I’ve uncommon coaching, not of the formal variety, however of coaching since delivery. My mom can also be a theologian, so dinnertime conversations revolved round biblical research.
It is an attention-grabbing time for Catholic schooling as a result of, very similar to broader society, a battle is happening inside the church. Fault strains are on show at faculties — Fordham’s vaccine mandate has been controversial, for instance.
How do you navigate these fault strains?
A part of it’s ensuring the church and your neighborhood understands what we’re doing at a college shouldn’t be preaching to the choir. Fairly actually, we’re in mission territory. That is the place the church engages with broader society.
Our college students are religiously numerous. More and more secular, as effectively. What we do when we have now broad tutorial debate is essential to the character of a college, and Catholic doctrine completely endorses that.
From my expertise, for probably the most half the church has very a lot understood and welcomed that. There are moments of battle the place somebody in authority would not perceive that, however I’ve discovered it crucial to have these conversations, to have good relationships with the native bishops or cardinals, to warn them if one thing is developing, as a result of they are going to get the blowback with me, and vice-versa.
When you will have a state of affairs just like the vaccine mandate, how a lot do you because the president need to wade into the small print?
These selections have been at all times being made.
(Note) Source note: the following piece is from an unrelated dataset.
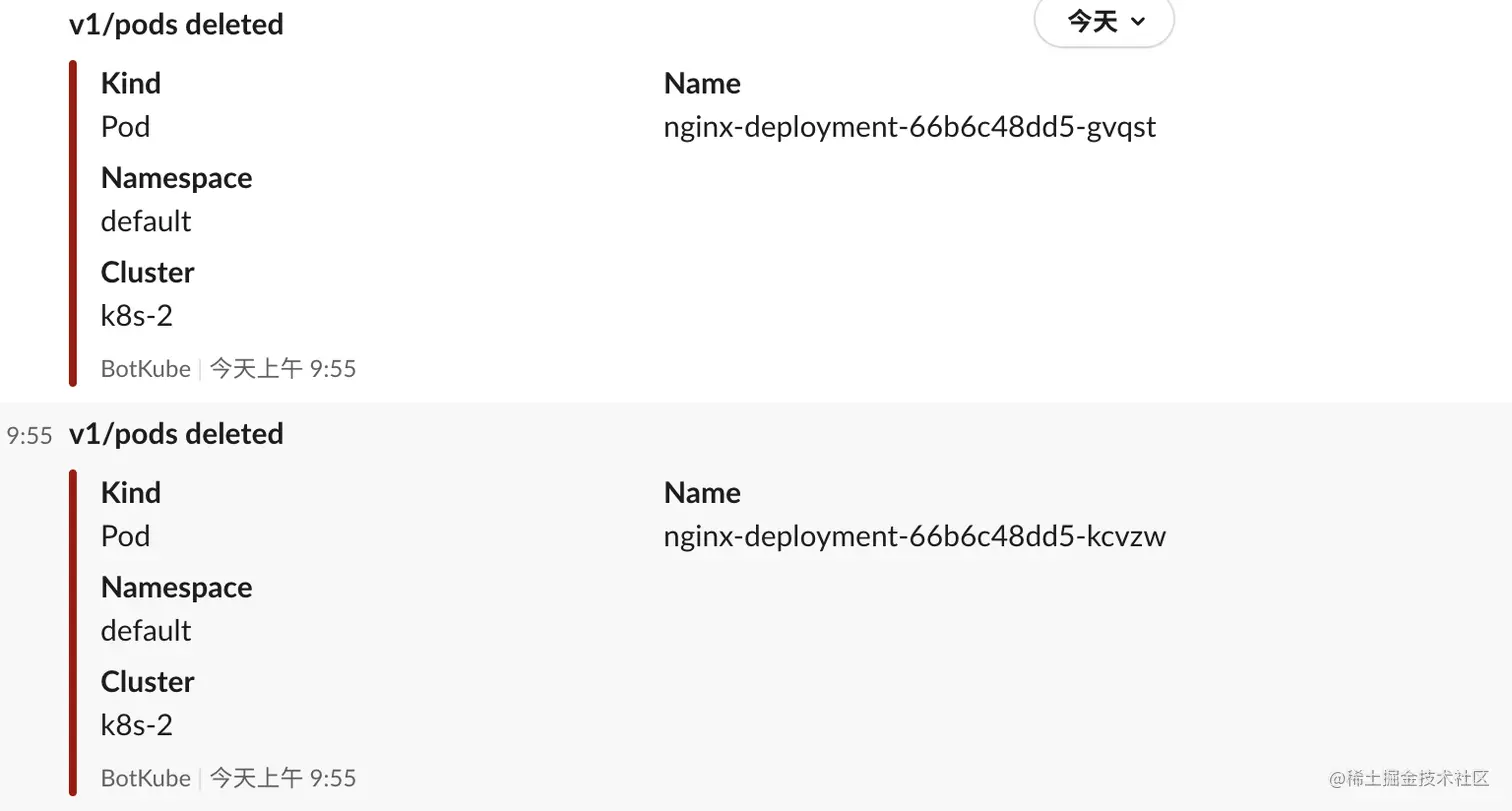Click BotKube footer in second message
Image resolution: width=1512 pixels, height=811 pixels.
(145, 778)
We have at all times had vaccine necessities, from meningitis to measles. However no, that’s one thing all of us need to be concerned in, as a result of it comes all the way down to elementary balancing of public security, the well being of our neighborhood, our means to perform versus not wanting to limit particular person liberty.
So it issues that we personal these selections and clarify them effectively. On this case, to me, the steadiness has been in ensuring that we have now an utility for exemption course of that does honor individuals’s strongly held particular person beliefs.
These advanced matters typically get simplified to a dichotomy.
That is the place I really feel Catholic establishments have a task. The basic core of our doctrine is the assumption in a typical good and our willingness to make sacrifices for the frequent good. And that could be a elementary American political perception, too, but it surely has fallen slightly bit by the wayside of late.
In a Catholic establishment, the place earlier than I spent a profession at a secular one, that language of values is much simpler for me to entry and extra obtainable for me to make use of.